• _THE REQUEST_: Can you set out all of the items below as a numbered list, dropping any blank lines?

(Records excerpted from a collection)
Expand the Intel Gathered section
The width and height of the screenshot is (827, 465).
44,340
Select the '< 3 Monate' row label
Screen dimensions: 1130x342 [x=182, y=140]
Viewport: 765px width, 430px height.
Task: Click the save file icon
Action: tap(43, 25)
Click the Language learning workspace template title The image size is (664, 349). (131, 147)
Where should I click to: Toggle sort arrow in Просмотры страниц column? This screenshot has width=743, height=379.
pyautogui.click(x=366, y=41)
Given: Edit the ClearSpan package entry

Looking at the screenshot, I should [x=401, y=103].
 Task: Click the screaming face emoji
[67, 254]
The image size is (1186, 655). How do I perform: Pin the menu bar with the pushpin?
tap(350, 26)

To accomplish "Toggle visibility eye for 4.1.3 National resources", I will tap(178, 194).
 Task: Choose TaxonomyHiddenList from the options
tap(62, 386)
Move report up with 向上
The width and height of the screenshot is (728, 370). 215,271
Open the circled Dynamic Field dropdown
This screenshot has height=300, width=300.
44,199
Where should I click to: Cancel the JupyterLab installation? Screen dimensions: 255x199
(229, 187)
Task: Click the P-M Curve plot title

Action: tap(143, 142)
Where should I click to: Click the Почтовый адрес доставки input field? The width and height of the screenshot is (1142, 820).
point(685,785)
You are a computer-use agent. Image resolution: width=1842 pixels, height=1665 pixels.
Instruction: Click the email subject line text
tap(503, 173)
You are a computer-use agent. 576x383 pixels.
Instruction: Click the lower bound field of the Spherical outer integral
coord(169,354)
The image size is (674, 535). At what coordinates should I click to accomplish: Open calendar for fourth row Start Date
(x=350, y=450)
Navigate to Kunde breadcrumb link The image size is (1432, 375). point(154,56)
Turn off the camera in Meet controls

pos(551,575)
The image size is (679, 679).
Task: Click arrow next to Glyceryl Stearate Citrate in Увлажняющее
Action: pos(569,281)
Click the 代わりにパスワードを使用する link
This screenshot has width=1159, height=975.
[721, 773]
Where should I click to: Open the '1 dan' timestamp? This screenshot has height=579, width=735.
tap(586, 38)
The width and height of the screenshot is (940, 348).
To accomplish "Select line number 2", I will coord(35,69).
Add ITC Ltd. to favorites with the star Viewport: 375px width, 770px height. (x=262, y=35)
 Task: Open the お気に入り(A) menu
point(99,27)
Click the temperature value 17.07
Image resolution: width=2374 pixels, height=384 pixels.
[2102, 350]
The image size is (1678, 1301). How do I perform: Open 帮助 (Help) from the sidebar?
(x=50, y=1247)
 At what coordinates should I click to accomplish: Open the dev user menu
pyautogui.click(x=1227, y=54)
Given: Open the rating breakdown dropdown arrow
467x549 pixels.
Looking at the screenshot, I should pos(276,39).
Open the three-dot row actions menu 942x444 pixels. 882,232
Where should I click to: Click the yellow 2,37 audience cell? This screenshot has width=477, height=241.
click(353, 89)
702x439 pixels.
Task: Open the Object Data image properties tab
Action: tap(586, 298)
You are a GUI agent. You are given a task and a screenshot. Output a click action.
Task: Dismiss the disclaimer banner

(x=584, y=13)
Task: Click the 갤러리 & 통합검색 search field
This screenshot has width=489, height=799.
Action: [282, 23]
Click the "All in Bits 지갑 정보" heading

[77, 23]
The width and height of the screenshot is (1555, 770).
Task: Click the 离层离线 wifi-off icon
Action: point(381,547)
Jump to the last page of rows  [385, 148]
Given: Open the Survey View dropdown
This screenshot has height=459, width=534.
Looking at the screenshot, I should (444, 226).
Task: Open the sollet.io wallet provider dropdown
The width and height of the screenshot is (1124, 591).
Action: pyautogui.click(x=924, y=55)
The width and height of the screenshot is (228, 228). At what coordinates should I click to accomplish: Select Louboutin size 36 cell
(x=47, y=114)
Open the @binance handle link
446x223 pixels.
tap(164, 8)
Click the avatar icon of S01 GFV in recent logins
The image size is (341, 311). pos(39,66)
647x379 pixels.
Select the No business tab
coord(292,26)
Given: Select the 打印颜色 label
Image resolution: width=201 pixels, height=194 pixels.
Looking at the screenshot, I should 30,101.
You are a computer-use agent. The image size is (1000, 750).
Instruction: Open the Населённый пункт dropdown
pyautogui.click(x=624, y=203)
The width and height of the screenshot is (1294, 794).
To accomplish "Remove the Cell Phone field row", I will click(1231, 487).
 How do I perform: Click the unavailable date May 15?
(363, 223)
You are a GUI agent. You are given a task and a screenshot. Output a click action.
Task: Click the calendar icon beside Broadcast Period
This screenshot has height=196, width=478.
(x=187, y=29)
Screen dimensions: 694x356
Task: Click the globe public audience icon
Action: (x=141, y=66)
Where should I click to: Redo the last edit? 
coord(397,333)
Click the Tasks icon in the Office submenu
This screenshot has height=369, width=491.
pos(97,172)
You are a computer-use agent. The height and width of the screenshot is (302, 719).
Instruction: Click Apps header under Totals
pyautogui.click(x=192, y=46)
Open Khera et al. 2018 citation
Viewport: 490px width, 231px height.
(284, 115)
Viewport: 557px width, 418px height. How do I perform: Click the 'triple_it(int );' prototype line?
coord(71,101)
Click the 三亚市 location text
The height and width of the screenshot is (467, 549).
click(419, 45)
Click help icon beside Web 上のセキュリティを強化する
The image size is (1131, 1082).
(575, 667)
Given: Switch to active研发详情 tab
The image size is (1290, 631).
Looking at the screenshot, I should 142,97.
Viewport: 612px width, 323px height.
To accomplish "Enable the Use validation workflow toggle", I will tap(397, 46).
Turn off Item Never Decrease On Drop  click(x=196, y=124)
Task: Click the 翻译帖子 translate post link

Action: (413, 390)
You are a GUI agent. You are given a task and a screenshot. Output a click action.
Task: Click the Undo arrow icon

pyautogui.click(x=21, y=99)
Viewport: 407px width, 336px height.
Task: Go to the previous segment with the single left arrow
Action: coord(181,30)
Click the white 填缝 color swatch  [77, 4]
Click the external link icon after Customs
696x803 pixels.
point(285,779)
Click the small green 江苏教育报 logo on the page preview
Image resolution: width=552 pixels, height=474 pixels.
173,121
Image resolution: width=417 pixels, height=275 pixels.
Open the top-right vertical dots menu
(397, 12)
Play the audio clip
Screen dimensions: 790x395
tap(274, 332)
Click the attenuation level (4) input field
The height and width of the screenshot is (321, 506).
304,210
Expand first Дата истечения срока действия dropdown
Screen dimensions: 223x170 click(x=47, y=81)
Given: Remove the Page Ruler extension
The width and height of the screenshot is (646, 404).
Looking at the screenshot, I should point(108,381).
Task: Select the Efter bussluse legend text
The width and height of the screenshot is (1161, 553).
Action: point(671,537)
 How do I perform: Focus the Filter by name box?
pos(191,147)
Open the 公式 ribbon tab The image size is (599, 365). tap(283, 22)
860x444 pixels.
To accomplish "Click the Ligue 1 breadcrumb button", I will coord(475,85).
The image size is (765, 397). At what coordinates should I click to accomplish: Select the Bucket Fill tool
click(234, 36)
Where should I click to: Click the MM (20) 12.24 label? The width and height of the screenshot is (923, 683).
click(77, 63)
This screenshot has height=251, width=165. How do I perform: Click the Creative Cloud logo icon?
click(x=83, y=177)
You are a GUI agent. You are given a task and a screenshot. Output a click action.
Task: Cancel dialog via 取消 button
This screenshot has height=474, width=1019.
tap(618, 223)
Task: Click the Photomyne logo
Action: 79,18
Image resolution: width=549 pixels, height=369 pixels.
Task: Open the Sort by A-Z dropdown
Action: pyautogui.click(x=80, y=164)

• _ANSWER_:
1. Expand the Intel Gathered section
2. The width and height of the screenshot is (827, 465).
3. 44,340
4. Select the '< 3 Monate' row label
5. Screen dimensions: 1130x342 [x=182, y=140]
6. Viewport: 765px width, 430px height.
7. Task: Click the save file icon
8. Action: tap(43, 25)
9. Click the Language learning workspace template title The image size is (664, 349). (131, 147)
10. Where should I click to: Toggle sort arrow in Просмотры страниц column? This screenshot has width=743, height=379.
11. pyautogui.click(x=366, y=41)
12. Given: Edit the ClearSpan package entry
13. Looking at the screenshot, I should [x=401, y=103].
14.  Task: Click the screaming face emoji
15. [67, 254]
16. The image size is (1186, 655). How do I perform: Pin the menu bar with the pushpin?
17. tap(350, 26)
18. To accomplish "Toggle visibility eye for 4.1.3 National resources", I will tap(178, 194).
19.  Task: Choose TaxonomyHiddenList from the options
20. tap(62, 386)
21. Move report up with 向上
22. The width and height of the screenshot is (728, 370). 215,271
23. Open the circled Dynamic Field dropdown
24. This screenshot has height=300, width=300.
25. 44,199
26. Where should I click to: Cancel the JupyterLab installation? Screen dimensions: 255x199
27. (229, 187)
28. Task: Click the P-M Curve plot title
29. Action: tap(143, 142)
30. Where should I click to: Click the Почтовый адрес доставки input field? The width and height of the screenshot is (1142, 820).
31. point(685,785)
32. You are a computer-use agent. Image resolution: width=1842 pixels, height=1665 pixels.
33. Instruction: Click the email subject line text
34. tap(503, 173)
35. You are a computer-use agent. 576x383 pixels.
36. Instruction: Click the lower bound field of the Spherical outer integral
37. coord(169,354)
38. The image size is (674, 535). At what coordinates should I click to accomplish: Open calendar for fourth row Start Date
39. (x=350, y=450)
40. Navigate to Kunde breadcrumb link The image size is (1432, 375). point(154,56)
41. Turn off the camera in Meet controls
42. pos(551,575)
43. The image size is (679, 679).
44. Task: Click arrow next to Glyceryl Stearate Citrate in Увлажняющее
45. Action: pos(569,281)
46. Click the 代わりにパスワードを使用する link
47. This screenshot has width=1159, height=975.
48. [721, 773]
49. Where should I click to: Open the '1 dan' timestamp? This screenshot has height=579, width=735.
50. tap(586, 38)
51. The width and height of the screenshot is (940, 348).
52. To accomplish "Select line number 2", I will coord(35,69).
53. Add ITC Ltd. to favorites with the star Viewport: 375px width, 770px height. (x=262, y=35)
54.  Task: Open the お気に入り(A) menu
55. point(99,27)
56. Click the temperature value 17.07
57. Image resolution: width=2374 pixels, height=384 pixels.
58. [2102, 350]
59. The image size is (1678, 1301). How do I perform: Open 帮助 (Help) from the sidebar?
60. (x=50, y=1247)
61.  At what coordinates should I click to accomplish: Open the dev user menu
62. pyautogui.click(x=1227, y=54)
63. Given: Open the rating breakdown dropdown arrow
64. 467x549 pixels.
65. Looking at the screenshot, I should pos(276,39).
66. Open the three-dot row actions menu 942x444 pixels. 882,232
67. Where should I click to: Click the yellow 2,37 audience cell? This screenshot has width=477, height=241.
68. click(353, 89)
69. 702x439 pixels.
70. Task: Open the Object Data image properties tab
71. Action: tap(586, 298)
72. You are a GUI agent. You are given a task and a screenshot. Output a click action.
73. Task: Dismiss the disclaimer banner
74. (x=584, y=13)
75. Task: Click the 갤러리 & 통합검색 search field
76. This screenshot has width=489, height=799.
77. Action: [282, 23]
78. Click the "All in Bits 지갑 정보" heading
79. [77, 23]
80. The width and height of the screenshot is (1555, 770).
81. Task: Click the 离层离线 wifi-off icon
82. Action: point(381,547)
83. Jump to the last page of rows  [385, 148]
84. Given: Open the Survey View dropdown
85. This screenshot has height=459, width=534.
86. Looking at the screenshot, I should (444, 226).
87. Task: Open the sollet.io wallet provider dropdown
88. The width and height of the screenshot is (1124, 591).
89. Action: pyautogui.click(x=924, y=55)
90. The width and height of the screenshot is (228, 228). At what coordinates should I click to accomplish: Select Louboutin size 36 cell
91. (x=47, y=114)
92. Open the @binance handle link
93. 446x223 pixels.
94. tap(164, 8)
95. Click the avatar icon of S01 GFV in recent logins
96. The image size is (341, 311). pos(39,66)
97. 647x379 pixels.
98. Select the No business tab
99. coord(292,26)
100. Given: Select the 打印颜色 label
101. Image resolution: width=201 pixels, height=194 pixels.
102. Looking at the screenshot, I should 30,101.
103. You are a computer-use agent. The image size is (1000, 750).
104. Instruction: Open the Населённый пункт dropdown
105. pyautogui.click(x=624, y=203)
106. The width and height of the screenshot is (1294, 794).
107. To accomplish "Remove the Cell Phone field row", I will click(1231, 487).
108.  How do I perform: Click the unavailable date May 15?
109. (363, 223)
110. You are a GUI agent. You are given a task and a screenshot. Output a click action.
111. Task: Click the calendar icon beside Broadcast Period
112. This screenshot has height=196, width=478.
113. (x=187, y=29)
114. Screen dimensions: 694x356
115. Task: Click the globe public audience icon
116. Action: (x=141, y=66)
117. Where should I click to: Redo the last edit? 
118. coord(397,333)
119. Click the Tasks icon in the Office submenu
120. This screenshot has height=369, width=491.
121. pos(97,172)
122. You are a computer-use agent. The height and width of the screenshot is (302, 719).
123. Instruction: Click Apps header under Totals
124. pyautogui.click(x=192, y=46)
125. Open Khera et al. 2018 citation
126. Viewport: 490px width, 231px height.
127. (284, 115)
128. Viewport: 557px width, 418px height. How do I perform: Click the 'triple_it(int );' prototype line?
129. coord(71,101)
130. Click the 三亚市 location text
131. The height and width of the screenshot is (467, 549).
132. click(419, 45)
133. Click help icon beside Web 上のセキュリティを強化する
134. The image size is (1131, 1082).
135. (575, 667)
136. Given: Switch to active研发详情 tab
137. The image size is (1290, 631).
138. Looking at the screenshot, I should 142,97.
139. Viewport: 612px width, 323px height.
140. To accomplish "Enable the Use validation workflow toggle", I will tap(397, 46).
141. Turn off Item Never Decrease On Drop  click(x=196, y=124)
142. Task: Click the 翻译帖子 translate post link
143. Action: (413, 390)
144. You are a GUI agent. You are given a task and a screenshot. Output a click action.
145. Task: Click the Undo arrow icon
146. pyautogui.click(x=21, y=99)
147. Viewport: 407px width, 336px height.
148. Task: Go to the previous segment with the single left arrow
149. Action: coord(181,30)
150. Click the white 填缝 color swatch  [77, 4]
151. Click the external link icon after Customs
152. 696x803 pixels.
153. point(285,779)
154. Click the small green 江苏教育报 logo on the page preview
155. Image resolution: width=552 pixels, height=474 pixels.
156. 173,121
157. Image resolution: width=417 pixels, height=275 pixels.
158. Open the top-right vertical dots menu
159. (397, 12)
160. Play the audio clip
161. Screen dimensions: 790x395
162. tap(274, 332)
163. Click the attenuation level (4) input field
164. The height and width of the screenshot is (321, 506).
165. 304,210
166. Expand first Дата истечения срока действия dropdown
167. Screen dimensions: 223x170 click(x=47, y=81)
168. Given: Remove the Page Ruler extension
169. The width and height of the screenshot is (646, 404).
170. Looking at the screenshot, I should point(108,381).
171. Task: Select the Efter bussluse legend text
172. The width and height of the screenshot is (1161, 553).
173. Action: point(671,537)
174.  How do I perform: Focus the Filter by name box?
175. pos(191,147)
176. Open the 公式 ribbon tab The image size is (599, 365). tap(283, 22)
177. 860x444 pixels.
178. To accomplish "Click the Ligue 1 breadcrumb button", I will coord(475,85).
179. The image size is (765, 397). At what coordinates should I click to accomplish: Select the Bucket Fill tool
180. click(234, 36)
181. Where should I click to: Click the MM (20) 12.24 label? The width and height of the screenshot is (923, 683).
182. click(77, 63)
183. This screenshot has height=251, width=165. How do I perform: Click the Creative Cloud logo icon?
184. click(x=83, y=177)
185. You are a GUI agent. You are given a task and a screenshot. Output a click action.
186. Task: Cancel dialog via 取消 button
187. This screenshot has height=474, width=1019.
188. tap(618, 223)
189. Task: Click the Photomyne logo
190. Action: 79,18
191. Image resolution: width=549 pixels, height=369 pixels.
192. Task: Open the Sort by A-Z dropdown
193. Action: pyautogui.click(x=80, y=164)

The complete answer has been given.